Today I picked up my hard, gas permeable lenses.  I've worn contact lenses for decades but since moving to Arizona I have found the soft lenses to be more difficult to maintain with my low-moisture eyes.

For the past 8 years I've worn only glasses.

But honestly I really enjoy the vision afforded me by contact lenses and the ability to use sunglasses as I need them, masks for swimming, etc.  So I decided to try hard contact lenses.  I was warned that they are a very different beast and so they are!  Obviously one thing different from soft lenses is that they are hard.  They are relatively inflexible, so they are measured and made to more closely fit the curve of your eye.

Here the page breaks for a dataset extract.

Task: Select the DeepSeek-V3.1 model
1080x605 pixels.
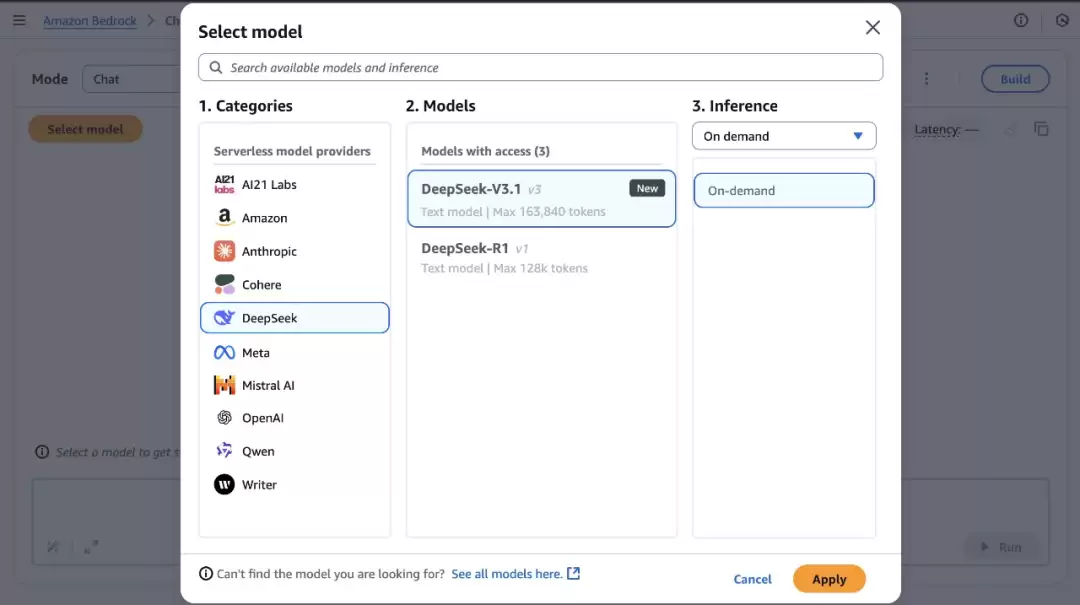Action: [541, 199]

While putting the lenses on your eye is more or less the same as with soft lenses, taking them off is a little more difficult.  The optometrist said I did well for my first try, even though it took me a minute or so.  You have to stretch your eyelids to the side so they apply pressure around the lens, then blink... if you do the stretch right they literally shoot out of your eye.  Kind of funny (until you lose one).  At first it felt like it wanted to pop out of my eye but after having to struggle to get it out, I realized it is simply a new sensation I will have to adjust to.

Speaking of sensations, the actual drawback to hard lenses is not how it feels on your eye, but how it feels to your eye lids.  I am suffering that right now, they say it takes a solid week for your eyelids to adapt, or begin to adapt.  So I need to wear the lenses about 5 hours a day until my next appointment so the eye doctor can assess the lens fit and such, and to see if I can stand wearing them.  I guess that is the biggest trigger for people to return the lenses, they complain that it just hurts.  According to my eye doctor it is the fixed edges of the lens that rubs against the eyelid when you blink (or turn your eye, or what-have-you) and that is the sensation you are feeling.  My LEFT eye already feels FINE with the hard lens, but my right eyelid has a small bump in it, and that catches a bit... so I imagine I will always feel that or it will take awhile to get used to it, at the very least.

My only other complaint is that the doc made my prescription too weak.  That is good and bad.  Bad when I want to see distant road signs, good when I want to work at my computer... but I would rather have stronger lenses for distance and wear reading glasses as needed.  So I will have to talk to him about that.

Oh there is one other good point:  supposedly these are actually more permeable to oxygen than soft lenses and since they are much smaller and roll around a little on your cornea, they don't deprive your eyes of oxygen... so... bonus there.

Now if only these lids would de-sensitize.